On Tue, 2009-05-05 at 16:29 -0700, John Oliver wrote:
I had this problem weeks and weeks ago:
[root@mda-vm1h ~]# service httpd configtest httpd: Syntax error on line 209 of /etc/httpd/conf/httpd.conf: Syntax error on line 1 of /etc/httpd/conf.d/valicert.conf: Cannot load /etc/httpd/modules/vcapache.so into server: /etc/httpd/modules/vcapache.so: cannot restore segment prot after reloc: Permission denied
I solved it by creating an selinux module and "baking" it into my kickstart. Built many machines, all worked perfectly.
Now, I have three virtual machines I installed with the same kickstart, and I'm getting the same problem.
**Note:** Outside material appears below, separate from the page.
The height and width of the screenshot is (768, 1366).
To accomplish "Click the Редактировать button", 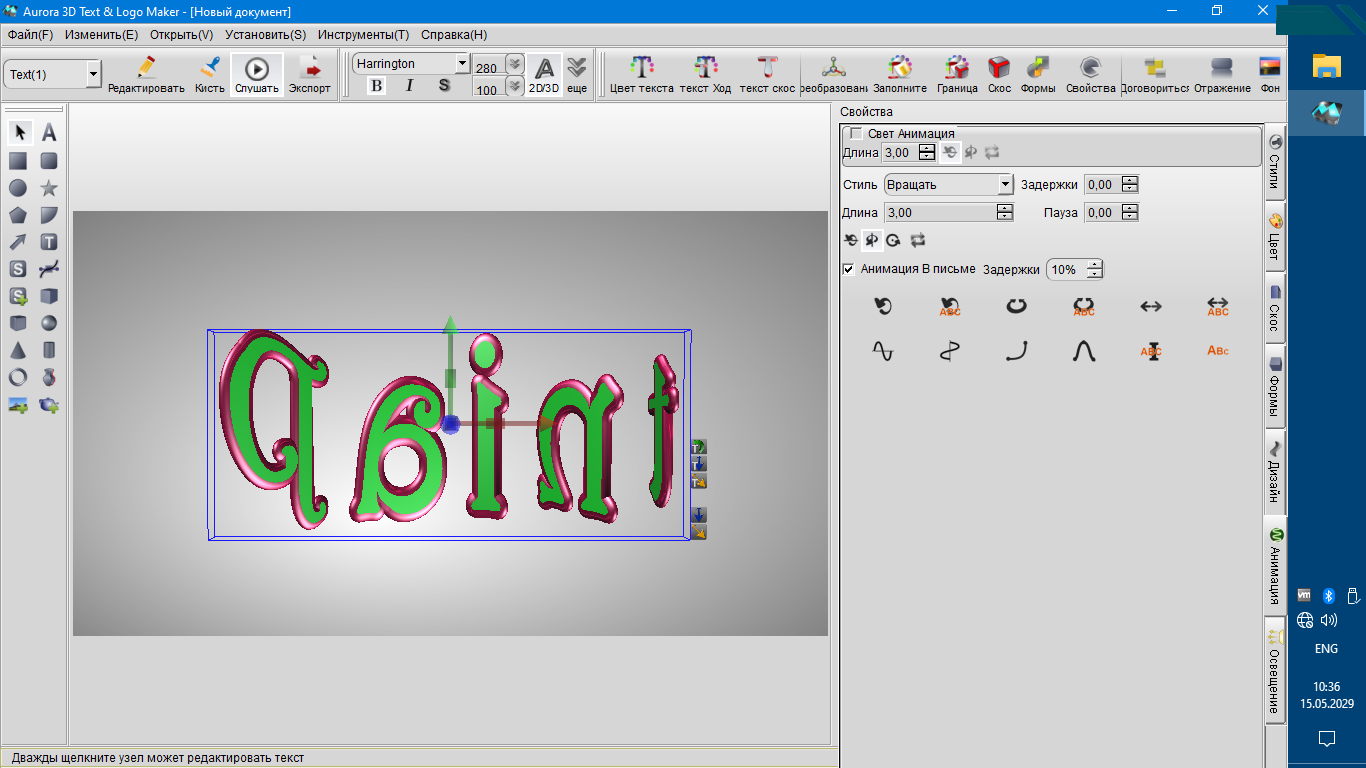I will pyautogui.click(x=146, y=74).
[root@mda-vm1h ~]# ls -lZ /etc/httpd/modules/vcapache.so -rwxr-xr-x root root system_u:object_r:httpd_modules_t /etc/httpd/modules/vcapache.so
type=AVC msg=audit(1241564879.792:4671): avc: denied { execheap } for pid=28957 comm="httpd" scontext=user_u:system_r:initrc_t:s0 tcontext=user_u:system_r:initrc_t:s0 tclass=process type=SYSCALL msg=audit(1241564879.792:4671): arch=40000003 syscall=125 success=no exit=-13 a0=ffa000 a1=1b8000 a2=5 a3=bf8b7eb0 items=0 ppid=28953 pid=28957 auid=500 uid=0 gid=0 euid=0 suid=0 fsuid=0 egid=0 sgid=0 fsgid=0 tty=pts1 comm="httpd" exe="/usr/sbin/httpd" subj=user_u:system_r:initrc_t:s0 key=(null)
[root@mda-vm1h ~]# semodule -l amavis 1.1.0 ccs 1.0.0 clamav 1.1.0 dcc 1.1.0 evolution 1.1.0 iscsid 1.0.0 mozilla 1.1.0 mplayer 1.1.0 nagios 1.1.0 oddjob 1.0.1 pcscd 1.0.0 pyzor 1.1.0 razor 1.1.0 ricci 1.0.0 smartmon 1.1.0 valicert 1.0
There it is, at the end. I removed and reinstalled it with no effect. It's data, so I can't cat it out, but that module worked... unless this is some new, different problem.
Is there more magic sauce that has to be added?
The first one looks like it was an execmod denial rather than an execheap denial, offhand. So I suspect this may be a new denial rather than the same old one. If you generate a module for it via audit2allow -M and insert that, does it still recur?